A Chinese court has ruled on Copyright Infringement
A user of the NFTCN marketplace is accused of stealing an artist’s work and selling it for $137 as an NFT to another platform user. A court in the Chinese city of Hangzhou issued a one-of-a-kind decision against a nonfungible token (NFT) marketplace for permitting users to create (or mint) NFTs based on stolen artwork.
According to the South China news outlet, the court’s decision on the NFT marketplace came after a Shenzhen-based firm, Qice, filed a case against NFTCN’s parent company, BigVerse, claiming copyright infringement.
According to the complaint, an NFTCN user stole a copyrighted artwork of Ma Qianli, a Chinese artist who specializes in painting and printing. One of Ma’s cartoons was reportedly stolen by an NFT platform user.
Following an investigation, the court determined that the NFTCN platform had violated the law by failing to screen for forgery or intellectual property (IP) theft before enabling users to mint new NFT tokens. It was as a consequence of this that NFTCN was prosecuted for assisting the violation of the owner’s “right to distribute works over information networks.”
Chinese Court’s Final Ruling
According to the NFTCN site’s rules and conditions, the artwork in question was a cartoon tiger receiving a vaccine shot, and it was sold for 900 Chinese yuan (approximately $137) to an unknown user on the NFTCN platform. As part of the settlement, BigVerse was compelled to pay a fine of 4,000 yuan (or $611) to Qice and to stop distributing the stolen artwork NFT by sending it to an “eater address.”
Eater addresses restrict the transfer of NFTs since they lack fundamentally hidden addresses — in effect, they behave similarly to the burning process employed in bitcoin transactions.
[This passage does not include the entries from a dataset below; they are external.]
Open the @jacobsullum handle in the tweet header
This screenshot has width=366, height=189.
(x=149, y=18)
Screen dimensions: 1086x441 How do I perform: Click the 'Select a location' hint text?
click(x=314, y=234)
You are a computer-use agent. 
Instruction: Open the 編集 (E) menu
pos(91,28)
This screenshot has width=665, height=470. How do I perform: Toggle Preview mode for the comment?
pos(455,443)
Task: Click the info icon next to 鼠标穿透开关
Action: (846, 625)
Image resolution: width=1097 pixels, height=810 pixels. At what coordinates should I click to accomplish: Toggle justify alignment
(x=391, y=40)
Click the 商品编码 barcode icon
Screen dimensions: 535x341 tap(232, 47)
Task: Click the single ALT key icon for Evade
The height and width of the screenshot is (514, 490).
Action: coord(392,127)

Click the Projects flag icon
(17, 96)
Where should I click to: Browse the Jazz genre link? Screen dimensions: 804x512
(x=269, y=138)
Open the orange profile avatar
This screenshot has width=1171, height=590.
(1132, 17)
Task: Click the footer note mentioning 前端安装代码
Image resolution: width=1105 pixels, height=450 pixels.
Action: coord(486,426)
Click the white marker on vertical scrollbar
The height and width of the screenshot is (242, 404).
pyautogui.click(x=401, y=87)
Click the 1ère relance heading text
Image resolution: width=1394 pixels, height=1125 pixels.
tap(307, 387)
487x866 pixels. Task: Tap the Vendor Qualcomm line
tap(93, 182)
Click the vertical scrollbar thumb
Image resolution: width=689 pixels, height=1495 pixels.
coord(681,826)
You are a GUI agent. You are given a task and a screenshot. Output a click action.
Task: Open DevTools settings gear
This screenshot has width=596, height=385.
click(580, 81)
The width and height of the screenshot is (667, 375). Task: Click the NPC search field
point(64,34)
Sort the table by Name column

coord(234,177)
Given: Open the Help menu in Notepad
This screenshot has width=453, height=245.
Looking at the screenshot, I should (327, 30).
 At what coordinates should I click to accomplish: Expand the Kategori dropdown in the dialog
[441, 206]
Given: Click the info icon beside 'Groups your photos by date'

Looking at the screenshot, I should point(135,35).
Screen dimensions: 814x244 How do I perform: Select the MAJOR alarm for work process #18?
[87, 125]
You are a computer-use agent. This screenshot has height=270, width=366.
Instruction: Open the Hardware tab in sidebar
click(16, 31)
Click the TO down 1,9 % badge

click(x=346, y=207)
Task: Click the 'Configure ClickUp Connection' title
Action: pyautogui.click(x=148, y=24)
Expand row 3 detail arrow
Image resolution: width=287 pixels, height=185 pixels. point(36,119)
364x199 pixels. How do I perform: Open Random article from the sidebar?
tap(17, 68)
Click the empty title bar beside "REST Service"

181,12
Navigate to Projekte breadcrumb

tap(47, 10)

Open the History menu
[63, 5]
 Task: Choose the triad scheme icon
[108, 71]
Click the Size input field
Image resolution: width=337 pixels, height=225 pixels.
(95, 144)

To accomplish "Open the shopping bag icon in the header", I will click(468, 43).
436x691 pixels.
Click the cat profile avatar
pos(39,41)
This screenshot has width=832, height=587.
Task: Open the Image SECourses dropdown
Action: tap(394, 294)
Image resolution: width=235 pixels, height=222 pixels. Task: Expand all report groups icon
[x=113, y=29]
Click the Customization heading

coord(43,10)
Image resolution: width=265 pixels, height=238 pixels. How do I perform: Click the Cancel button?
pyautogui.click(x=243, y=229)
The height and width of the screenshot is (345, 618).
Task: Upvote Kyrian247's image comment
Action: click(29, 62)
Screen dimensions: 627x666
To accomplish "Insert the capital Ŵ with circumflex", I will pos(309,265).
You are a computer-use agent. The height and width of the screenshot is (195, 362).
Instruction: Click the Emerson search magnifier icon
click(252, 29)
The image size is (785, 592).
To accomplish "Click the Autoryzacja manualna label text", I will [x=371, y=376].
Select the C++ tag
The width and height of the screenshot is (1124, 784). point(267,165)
Despite China’s harsh stance against the cryptocurrency ecosystem, the government has shown trepidation about outlawing Non Fungible Tokens(NFTs).
China’s Stand on Non-Fungible Tokens
While China has refrained from imposing an outright ban on nonfungible tokens (NFTs) despite its outspoken opposition to cryptocurrencies, three Chinese government agencies have published a joint statement warning the public about the “hidden risks” of investing in nonfungible tokens (NFTs).
China Banking Association, China Internet Finance Association, and China Securities Association all launched initiatives to promote innovation in the crypto and blockchain space focused on NFTs, as well as resolutely curbing the trend of NFT financialization and securitization to mitigate the risks associated with illegal activity.
The government had also warned citizens against using cryptocurrencies like Bitcoin (BTC) and other cryptocurrencies like Ether (ETH) or Tether (USDT) to buy or sell non-fungible items.